There are many benefits to the communities that accept refugees. Many of those against admitting refugees to Europe, the United States, or wherever they may live, cite the economic strain refugees put on the government as their reason for opposing the intake of refugees in their country. However, they are ignoring the fact that through taxes refugees generally boost the economy more than they strain it. This can only be improved by educating the children as well. The best way for someone to positively impact the economy is to be well educated; in a study done over 40 years comparing 50 countries’ economies and education levels, they found that the higher the average cognitive ability, the faster the gross domestic product (GDP) increased. If a country refuses to educate any of the children that live there—including refugees—it will not only negatively affect the children, but will also negatively affect the entire country. Additionally, schools that allow refugee children will have more diversity, which promotes higher levels of tolerance, not only among them, but also among parents and the community.
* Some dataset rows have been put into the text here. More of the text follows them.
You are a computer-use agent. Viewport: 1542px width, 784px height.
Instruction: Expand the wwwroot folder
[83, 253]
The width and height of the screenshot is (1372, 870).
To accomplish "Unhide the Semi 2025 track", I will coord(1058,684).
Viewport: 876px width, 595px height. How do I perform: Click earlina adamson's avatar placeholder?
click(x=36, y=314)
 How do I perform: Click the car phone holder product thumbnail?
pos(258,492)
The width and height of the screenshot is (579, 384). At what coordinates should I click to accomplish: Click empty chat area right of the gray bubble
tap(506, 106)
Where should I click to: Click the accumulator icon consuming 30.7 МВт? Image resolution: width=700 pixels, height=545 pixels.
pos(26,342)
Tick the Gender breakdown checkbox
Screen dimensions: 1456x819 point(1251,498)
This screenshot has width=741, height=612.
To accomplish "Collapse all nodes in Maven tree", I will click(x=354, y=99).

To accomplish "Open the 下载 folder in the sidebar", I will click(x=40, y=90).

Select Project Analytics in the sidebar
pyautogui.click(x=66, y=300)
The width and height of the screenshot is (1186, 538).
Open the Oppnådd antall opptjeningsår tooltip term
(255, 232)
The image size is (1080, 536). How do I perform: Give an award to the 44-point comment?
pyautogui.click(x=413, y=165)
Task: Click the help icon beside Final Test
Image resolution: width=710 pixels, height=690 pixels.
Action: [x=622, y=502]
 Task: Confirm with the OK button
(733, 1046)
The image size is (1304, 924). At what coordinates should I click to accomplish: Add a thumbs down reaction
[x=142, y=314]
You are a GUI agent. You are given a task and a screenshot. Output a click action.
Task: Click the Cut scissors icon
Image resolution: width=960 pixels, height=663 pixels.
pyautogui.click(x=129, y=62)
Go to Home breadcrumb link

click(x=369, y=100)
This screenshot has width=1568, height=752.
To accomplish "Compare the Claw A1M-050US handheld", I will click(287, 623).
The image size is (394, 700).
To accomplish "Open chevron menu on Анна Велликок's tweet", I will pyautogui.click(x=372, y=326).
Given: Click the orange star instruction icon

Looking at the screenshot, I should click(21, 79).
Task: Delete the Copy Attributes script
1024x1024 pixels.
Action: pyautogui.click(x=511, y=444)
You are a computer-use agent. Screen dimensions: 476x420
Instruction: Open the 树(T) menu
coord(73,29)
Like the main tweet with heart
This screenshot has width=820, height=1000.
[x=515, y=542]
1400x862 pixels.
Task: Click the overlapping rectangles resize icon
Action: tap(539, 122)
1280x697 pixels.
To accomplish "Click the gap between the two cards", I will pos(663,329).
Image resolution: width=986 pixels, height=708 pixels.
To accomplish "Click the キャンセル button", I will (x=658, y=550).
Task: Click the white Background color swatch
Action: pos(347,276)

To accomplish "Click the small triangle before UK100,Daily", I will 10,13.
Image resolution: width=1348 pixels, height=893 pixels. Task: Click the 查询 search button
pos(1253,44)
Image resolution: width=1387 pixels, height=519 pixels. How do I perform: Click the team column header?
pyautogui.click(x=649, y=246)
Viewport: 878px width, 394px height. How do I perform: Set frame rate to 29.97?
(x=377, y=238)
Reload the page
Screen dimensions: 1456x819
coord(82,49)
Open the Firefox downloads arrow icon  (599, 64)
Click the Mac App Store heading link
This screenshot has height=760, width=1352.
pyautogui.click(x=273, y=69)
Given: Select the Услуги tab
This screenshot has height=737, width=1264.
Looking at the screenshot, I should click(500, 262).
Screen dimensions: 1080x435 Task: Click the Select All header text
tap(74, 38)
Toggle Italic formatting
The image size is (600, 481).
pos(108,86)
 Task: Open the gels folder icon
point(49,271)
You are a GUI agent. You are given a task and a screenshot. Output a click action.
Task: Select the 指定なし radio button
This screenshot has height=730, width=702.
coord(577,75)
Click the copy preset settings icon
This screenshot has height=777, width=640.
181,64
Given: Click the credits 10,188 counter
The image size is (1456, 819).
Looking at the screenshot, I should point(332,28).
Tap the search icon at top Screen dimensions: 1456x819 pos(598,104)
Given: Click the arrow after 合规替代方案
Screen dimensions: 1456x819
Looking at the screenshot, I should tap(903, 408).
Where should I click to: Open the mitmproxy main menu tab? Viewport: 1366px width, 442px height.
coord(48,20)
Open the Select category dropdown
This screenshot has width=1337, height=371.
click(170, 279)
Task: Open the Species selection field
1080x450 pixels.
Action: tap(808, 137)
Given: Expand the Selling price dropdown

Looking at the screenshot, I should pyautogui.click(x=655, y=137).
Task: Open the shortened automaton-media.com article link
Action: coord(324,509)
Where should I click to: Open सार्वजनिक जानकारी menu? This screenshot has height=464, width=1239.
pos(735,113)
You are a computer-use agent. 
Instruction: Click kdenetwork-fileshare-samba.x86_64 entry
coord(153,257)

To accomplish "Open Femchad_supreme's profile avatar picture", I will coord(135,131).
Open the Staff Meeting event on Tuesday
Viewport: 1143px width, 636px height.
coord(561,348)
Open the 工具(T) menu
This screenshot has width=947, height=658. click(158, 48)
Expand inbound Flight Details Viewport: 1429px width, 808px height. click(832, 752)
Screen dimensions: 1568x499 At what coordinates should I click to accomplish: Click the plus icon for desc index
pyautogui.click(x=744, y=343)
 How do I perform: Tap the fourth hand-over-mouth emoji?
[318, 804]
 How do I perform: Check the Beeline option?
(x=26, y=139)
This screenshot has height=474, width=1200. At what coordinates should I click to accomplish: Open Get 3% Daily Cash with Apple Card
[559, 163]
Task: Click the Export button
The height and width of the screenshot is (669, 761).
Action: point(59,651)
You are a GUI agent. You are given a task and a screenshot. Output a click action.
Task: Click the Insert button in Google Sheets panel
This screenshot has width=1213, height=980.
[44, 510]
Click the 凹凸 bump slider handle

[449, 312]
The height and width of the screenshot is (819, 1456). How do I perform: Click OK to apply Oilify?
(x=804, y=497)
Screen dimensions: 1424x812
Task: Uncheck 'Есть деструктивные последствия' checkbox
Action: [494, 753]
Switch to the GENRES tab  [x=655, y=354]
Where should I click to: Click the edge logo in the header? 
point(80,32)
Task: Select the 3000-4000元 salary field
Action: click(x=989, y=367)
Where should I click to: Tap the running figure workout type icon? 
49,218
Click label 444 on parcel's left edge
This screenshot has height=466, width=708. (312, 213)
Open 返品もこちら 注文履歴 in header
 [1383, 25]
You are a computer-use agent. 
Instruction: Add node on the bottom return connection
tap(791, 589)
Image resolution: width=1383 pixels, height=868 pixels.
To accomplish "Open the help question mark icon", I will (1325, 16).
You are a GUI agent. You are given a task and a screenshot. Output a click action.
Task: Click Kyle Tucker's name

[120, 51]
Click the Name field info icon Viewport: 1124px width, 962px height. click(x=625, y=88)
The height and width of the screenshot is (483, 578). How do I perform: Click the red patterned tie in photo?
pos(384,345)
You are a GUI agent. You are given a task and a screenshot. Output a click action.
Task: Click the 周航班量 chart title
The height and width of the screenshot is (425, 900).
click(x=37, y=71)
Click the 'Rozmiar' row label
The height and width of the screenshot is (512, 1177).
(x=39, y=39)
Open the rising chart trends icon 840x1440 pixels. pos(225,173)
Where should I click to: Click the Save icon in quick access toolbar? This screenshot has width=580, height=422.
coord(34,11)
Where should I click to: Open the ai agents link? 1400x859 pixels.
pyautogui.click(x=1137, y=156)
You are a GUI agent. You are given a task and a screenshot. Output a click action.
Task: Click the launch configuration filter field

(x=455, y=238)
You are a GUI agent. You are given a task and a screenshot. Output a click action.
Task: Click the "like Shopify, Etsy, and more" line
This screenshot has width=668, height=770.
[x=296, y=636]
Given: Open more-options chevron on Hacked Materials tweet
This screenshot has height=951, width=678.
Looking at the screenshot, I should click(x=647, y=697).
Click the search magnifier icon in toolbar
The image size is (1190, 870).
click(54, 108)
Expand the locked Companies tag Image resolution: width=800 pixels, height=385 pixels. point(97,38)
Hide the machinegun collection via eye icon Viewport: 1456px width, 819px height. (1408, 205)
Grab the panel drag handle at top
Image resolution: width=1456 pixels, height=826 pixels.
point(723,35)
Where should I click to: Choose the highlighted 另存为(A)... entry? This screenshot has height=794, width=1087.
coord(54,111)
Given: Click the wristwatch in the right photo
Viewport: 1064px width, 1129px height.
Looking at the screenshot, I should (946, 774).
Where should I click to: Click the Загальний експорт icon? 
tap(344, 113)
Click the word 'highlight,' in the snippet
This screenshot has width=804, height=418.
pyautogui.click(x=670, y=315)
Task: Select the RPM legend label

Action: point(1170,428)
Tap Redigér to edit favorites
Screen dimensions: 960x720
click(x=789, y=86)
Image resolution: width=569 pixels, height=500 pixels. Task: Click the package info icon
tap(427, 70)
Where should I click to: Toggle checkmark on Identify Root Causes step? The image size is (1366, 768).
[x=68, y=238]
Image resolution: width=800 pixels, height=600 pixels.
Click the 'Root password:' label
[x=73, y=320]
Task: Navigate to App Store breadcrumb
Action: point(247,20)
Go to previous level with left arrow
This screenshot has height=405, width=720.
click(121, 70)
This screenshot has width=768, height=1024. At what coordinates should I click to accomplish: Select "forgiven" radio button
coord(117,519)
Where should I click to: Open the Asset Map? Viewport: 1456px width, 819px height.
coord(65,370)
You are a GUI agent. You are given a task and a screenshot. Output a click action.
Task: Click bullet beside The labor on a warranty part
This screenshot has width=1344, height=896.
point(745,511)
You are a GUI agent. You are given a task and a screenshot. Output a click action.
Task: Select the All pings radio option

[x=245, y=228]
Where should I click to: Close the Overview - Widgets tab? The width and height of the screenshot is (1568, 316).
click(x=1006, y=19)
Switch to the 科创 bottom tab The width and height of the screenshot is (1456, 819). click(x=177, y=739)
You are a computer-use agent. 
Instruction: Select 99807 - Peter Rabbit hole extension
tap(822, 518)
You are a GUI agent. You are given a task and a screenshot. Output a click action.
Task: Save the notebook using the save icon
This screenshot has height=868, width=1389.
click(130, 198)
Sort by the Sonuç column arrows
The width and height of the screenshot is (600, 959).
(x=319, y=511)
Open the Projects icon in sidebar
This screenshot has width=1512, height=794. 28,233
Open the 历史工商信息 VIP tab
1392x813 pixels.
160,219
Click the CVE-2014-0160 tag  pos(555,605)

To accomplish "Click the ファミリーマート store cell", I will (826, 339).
It is imperative for the development of the individual and the well-being of the host country that refugee children have the opportunity for an education. However, it is not enough to just give them access to an education. They must have the resources necessary for them to succeed, such as teachers that are willing to work with them through language barriers and accurate credit for courses taken in their native country, among others. They must be given the same opportunities that the other children in the country are given if they are to succeed and we are to close the gap in education between refugee and nondisplaced children. Many countries have already started making an effort to close the educational gap and take down barriers: Turkey has made significant efforts to prepare school-age refugee children for a transition to Turkish schools, and Ecuador has passed laws to give undocumented Venezuelan children easier access to school. There are many benefits to the education of refugee children and ignoring them will have grave consequences for refugees and the communities they are a part of.